«Gott ist mächtig – das Himmelreich wird kommen», singen Menschen in einem termiten-zerfressenen Schuppen am Rande von Nairobi. An der Gitarre ist der Priester Geoffry O‘Lemo, am Schlagzeug sitzt ein Polizist, auf den Bänken 150 «Christen der letzten Tage» mit nassen, dreckigen Schuhen. Im Diesseits herrscht Regenzeit – und diese verwandelt die sonntäglichen Wege zu Gott in dieser Gegend in schlammige Bäche.
«Franziskus ist ein vorbildlicher Christ»
Die kleine Kirche in Mamuto ist eine von schätzungsweise 1500 Freikirchen in Kenia. Mit dem Papst haben sie wenig am Hut und trotzdem freut sich der Priester der endzeitigen Gemeinde auf seinen Besuch. Denn Franziskus sei ein vorbildlicher Christ. Geoffry O'Lemo erhofft sich von ihm weniger biblische Exegese, als eine pastorale Ermahnung zur Mässigung.
«Ich denke, die Botschaft die der Papst unserer Regierung, den Bürgern in Kenia und ganz Afrika bringen sollte, ist eine Friedensbotschaft. Eine Ermahnung, dass Korruption, das Plündern der Staatskasse, das Ausspielen von Religionen und Ethnien gegeneinander schlecht ist, weil es unser Land zerstört», sagt er.
Wenn Papst Franziskus heute Abend auf dem Jomo Kenyatta Flughafen in Nairobi ankommt, betritt er
- ein Land, das durch die unersättliche Gier von Politikern und ihren Beamten am Rand des Bankrotts steht.
- ein Land, in dem die Mehrheit in grosser Armut lebt und es der Regierung trotzdem nicht peinlich ist, die Bevölkerung um Spenden zu bitten, um den Papstbesuch finanzieren zu können.
Korrupt ist aber nicht nur die Regierung, sondern selbst einige der Freikirchen. Wahrscheinlich noch mehr als die Regierung sagt Lydhia, die selber einer Täufergemeinde angehört.
Die Priester sagen den Gläubigen, wenn sie Geld spendeten, würden ihnen Wunder widerfahren.
«Diese Priester, Prediger und Pfarrer sagen den Gläubigen, wenn sie Geld spendeten, würden ihnen Wunder widerfahren. Die Leute in den Slums dieses Landes glauben so vielleicht, der Armut entkommen zu können, bringen dem Prediger ihre ganzen Ersparnisse und warten vergeblich auf ein Wunder, weil der Prediger das Geld für seinen ausschweifenden Lebensstil braucht.»

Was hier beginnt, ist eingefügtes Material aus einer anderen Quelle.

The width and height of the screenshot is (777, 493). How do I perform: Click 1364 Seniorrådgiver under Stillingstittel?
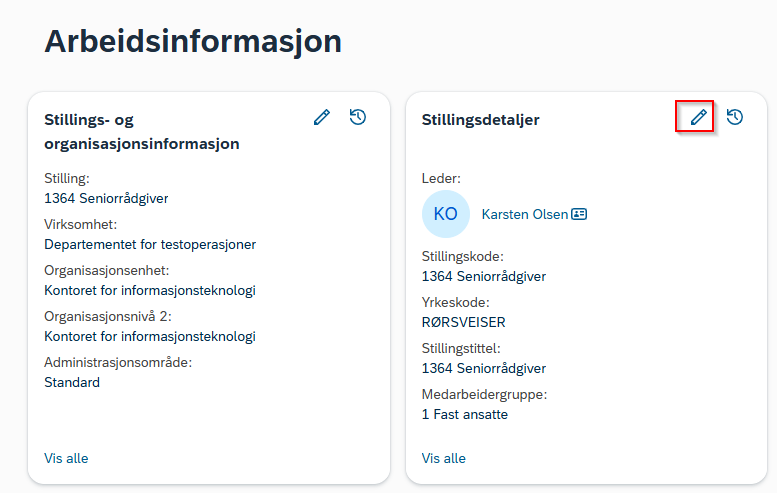coord(484,369)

Spirituelle Rituale bleiben lebendig
Die Pfingstgemeinden, die Erneuerung, Erleuchtung, Erlösung und andere Wunder predigen und sich dabei streng auf den Wortlaut der Bibel stützen, sind häufig Importprodukte aus Übersee. Selbst viele ausländische Hilfswerke haben eine religiöse Ausrichtung und locken mit ihren sozialen Projekten. Nicht verdrängen können sie dabei allerdings die spirituelle Tradition und Kultur Afrikas. Wie Christentum und Tradition immer noch eng miteinander verwoben sind, erfährt, wer Nairobi verlässt.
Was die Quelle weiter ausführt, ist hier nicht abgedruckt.